Como se não bastasse esses efeitos, a ausência não foi meu único trauma. Eu também recebi muita cobrança dessas pessoas que me foram ausentes. Sei, desde criança, quais caminhos profissionais deveria seguir, quais notas deveria tirar, com quantos anos deveria me casar, escutei muito sobre o perigo que seria ter um filho. Não me explicaram como ou porque, mas falaram o que eu devia fazer. E fui lá e fiz. E fazendo, ouvi que não era nada demais o que fiz. Ouvi que estavam decepcionados por eu não ter passado em uma faculdade tão boa. Uma nota boa não era mais que obrigação. Ser aprovada para um intercâmbio não foi nada demais. Já ouvi do meu pai falar "sinto muito que coloquei muitas expectativas sobre você" Isso porque segui exatamente todos os passos que esperavam de mim, se não mais. 

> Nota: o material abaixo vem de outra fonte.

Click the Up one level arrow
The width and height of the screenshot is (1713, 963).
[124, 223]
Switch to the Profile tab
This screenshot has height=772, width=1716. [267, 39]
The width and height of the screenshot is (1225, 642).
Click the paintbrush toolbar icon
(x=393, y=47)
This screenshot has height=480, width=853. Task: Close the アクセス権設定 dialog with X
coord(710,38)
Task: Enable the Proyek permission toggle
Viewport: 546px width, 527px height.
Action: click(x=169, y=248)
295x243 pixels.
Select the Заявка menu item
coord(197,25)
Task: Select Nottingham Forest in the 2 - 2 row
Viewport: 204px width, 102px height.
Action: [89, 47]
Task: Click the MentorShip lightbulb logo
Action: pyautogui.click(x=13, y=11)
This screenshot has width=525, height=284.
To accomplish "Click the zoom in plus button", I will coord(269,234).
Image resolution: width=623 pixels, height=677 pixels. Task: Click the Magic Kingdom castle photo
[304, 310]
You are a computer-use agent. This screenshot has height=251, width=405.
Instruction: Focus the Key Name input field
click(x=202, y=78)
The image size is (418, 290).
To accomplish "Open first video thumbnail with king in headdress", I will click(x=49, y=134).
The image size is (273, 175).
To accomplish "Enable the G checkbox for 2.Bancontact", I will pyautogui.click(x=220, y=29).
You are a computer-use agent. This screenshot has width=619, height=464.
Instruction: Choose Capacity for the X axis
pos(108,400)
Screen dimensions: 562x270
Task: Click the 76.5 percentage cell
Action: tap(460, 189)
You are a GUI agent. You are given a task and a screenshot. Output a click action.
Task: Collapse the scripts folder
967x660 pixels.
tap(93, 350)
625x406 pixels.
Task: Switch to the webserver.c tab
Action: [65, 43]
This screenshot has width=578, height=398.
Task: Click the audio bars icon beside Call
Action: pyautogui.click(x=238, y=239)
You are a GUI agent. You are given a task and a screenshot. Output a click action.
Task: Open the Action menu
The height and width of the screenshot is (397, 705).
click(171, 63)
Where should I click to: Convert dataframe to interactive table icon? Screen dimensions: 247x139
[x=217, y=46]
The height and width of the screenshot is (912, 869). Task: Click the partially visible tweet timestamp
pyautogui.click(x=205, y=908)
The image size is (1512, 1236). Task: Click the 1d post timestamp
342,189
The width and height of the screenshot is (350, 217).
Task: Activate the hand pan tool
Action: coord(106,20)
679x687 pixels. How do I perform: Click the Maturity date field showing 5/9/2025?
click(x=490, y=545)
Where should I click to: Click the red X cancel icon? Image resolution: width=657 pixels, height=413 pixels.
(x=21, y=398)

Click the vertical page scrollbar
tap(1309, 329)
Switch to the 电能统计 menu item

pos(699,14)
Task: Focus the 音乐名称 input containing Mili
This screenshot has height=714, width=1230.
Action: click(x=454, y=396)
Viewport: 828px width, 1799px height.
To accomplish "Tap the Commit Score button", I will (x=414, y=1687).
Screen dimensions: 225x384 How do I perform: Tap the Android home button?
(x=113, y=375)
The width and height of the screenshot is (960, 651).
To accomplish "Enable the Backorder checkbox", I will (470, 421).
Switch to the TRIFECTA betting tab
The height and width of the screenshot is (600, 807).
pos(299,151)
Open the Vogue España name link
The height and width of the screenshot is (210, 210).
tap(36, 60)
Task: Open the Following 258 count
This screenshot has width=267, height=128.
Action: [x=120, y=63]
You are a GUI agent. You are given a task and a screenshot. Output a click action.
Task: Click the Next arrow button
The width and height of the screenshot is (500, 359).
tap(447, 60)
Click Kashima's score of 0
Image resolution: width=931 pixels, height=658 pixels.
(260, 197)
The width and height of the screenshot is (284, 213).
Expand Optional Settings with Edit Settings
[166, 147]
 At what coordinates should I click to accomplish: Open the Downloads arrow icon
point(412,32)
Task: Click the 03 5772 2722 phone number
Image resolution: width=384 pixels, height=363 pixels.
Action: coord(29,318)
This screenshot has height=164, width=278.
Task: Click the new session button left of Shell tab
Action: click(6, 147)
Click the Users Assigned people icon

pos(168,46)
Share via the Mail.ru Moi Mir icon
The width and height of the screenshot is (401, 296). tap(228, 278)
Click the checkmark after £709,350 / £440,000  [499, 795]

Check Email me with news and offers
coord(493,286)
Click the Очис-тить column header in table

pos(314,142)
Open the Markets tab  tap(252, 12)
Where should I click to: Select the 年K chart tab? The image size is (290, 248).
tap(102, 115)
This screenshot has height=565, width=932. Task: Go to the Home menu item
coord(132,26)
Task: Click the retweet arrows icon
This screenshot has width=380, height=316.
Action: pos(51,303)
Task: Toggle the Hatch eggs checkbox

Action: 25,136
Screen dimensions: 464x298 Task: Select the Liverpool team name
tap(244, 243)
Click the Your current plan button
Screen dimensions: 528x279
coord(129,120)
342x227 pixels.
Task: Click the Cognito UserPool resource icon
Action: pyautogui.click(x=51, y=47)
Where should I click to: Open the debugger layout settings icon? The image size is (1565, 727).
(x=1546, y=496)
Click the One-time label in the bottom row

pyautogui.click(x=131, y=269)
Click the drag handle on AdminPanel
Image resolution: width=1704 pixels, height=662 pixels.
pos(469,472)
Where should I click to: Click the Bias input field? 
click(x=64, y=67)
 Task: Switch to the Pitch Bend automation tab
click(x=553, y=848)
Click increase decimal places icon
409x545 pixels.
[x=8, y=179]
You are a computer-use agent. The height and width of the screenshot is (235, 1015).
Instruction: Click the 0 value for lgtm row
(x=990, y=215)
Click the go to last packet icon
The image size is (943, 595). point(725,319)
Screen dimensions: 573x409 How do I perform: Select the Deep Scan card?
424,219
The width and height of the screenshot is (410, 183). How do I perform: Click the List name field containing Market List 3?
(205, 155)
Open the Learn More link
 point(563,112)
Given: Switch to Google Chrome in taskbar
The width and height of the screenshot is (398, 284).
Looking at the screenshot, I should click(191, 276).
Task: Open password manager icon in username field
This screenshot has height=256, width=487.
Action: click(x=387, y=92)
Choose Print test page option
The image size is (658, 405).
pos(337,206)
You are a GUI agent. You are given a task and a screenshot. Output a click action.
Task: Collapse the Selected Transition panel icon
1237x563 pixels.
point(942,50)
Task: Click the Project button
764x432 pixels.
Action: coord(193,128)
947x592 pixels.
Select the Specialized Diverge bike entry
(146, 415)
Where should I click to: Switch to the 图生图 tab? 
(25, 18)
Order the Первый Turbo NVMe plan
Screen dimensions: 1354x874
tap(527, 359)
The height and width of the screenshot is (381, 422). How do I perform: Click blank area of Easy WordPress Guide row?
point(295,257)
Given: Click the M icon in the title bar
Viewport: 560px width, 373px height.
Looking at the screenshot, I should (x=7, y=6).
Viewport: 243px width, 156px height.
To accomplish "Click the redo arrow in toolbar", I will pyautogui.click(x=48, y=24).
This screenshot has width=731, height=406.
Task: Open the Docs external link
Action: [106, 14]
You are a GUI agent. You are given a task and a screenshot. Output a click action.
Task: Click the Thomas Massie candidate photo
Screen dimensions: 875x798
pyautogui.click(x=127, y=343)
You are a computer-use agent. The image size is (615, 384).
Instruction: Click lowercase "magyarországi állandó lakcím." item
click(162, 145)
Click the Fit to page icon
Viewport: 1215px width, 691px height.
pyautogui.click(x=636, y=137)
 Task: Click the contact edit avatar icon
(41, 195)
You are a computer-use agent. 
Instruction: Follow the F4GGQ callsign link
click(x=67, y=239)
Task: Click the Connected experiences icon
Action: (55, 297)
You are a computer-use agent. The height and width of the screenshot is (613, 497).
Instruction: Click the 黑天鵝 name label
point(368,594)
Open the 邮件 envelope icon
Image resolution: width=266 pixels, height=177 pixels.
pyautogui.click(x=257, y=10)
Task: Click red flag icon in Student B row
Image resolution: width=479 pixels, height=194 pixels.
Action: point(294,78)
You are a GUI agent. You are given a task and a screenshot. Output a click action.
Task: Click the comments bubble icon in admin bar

Mas sinto que simplesmente fiz tudo isso por obediência. Em meio a tantas demandas que me foram impostas, obedecer nunca foi um problema para mim. O problema é que essa obediência me rendeu uma eterna sensação de impotência. Primeiramente, não sei o motivo pelo qual fiz todas as coisas que fiz. Eu quis todas aquelas coisas, mas não sei o motivo desse desejo. Tenho tudo o que teoricamente gostaria, mas não sei porque estou aqui e muito menos o que estou fazendo aqui. E ninguém liga.
Em segundo lugar, me questiono se essa foi minha forma de tentar chamar atenção e ser devidamente amparada, o que teria tudo a ver com o primeiro trauma. Aquele trauma também aparece aqui, pois nunca obtive algum reconhecimento sobre minhas "conquistas". Bom, se meus pais não me reconheceram, quem sabe um namorado me reconheça? Quem sabe um professor me reconheça? Quem sabe um estranho na internet me reconheça. NÃO. Ninguém vai me reconhecer. 
Ainda, passei a duvidar de qualquer reconhecimento recebido. Notas boas não são nada demais, minha inteligente foi sempre menosprezada. Esse menosprezo me segue e repito, em outras relações, com a expectativa de finalmente não ser menosprezada. E, novamente, espero demais das pessoas. Eu não acreditava em um namorado quando ele me achava bonita. Eu não me senti inteligente apesar de ser aprovada no mestrado. 
Tenho pais extremamente orgulhosos, eu sei. Mas esse reconhecimento fica só no coração deles e infelizmente preciso de provas de afeto depois de tanta falta. Não é falta de amor, não duvido que minha família me ama. Mas aprendi que amar não basta. A gente precisa ter responsabilidade com o que falamos para alguém e também com aquilo que deixamos de fazer com alguém amado. Sei que preciso a prender a não culpá-los, mas ainda não sou capaz. E sinto que antes de finalmente parar de culpá-los, preciso superar essas dores e encontrar força dentro de mim.
Em meio a esses paradoxos, essas repetições são tão inconscientes que eu não acho me sinto capaz de dizer quando estou as repetindo. Ao menos, hoje posso dizer que sei sobre os motivos pelos quais repito esses padrões.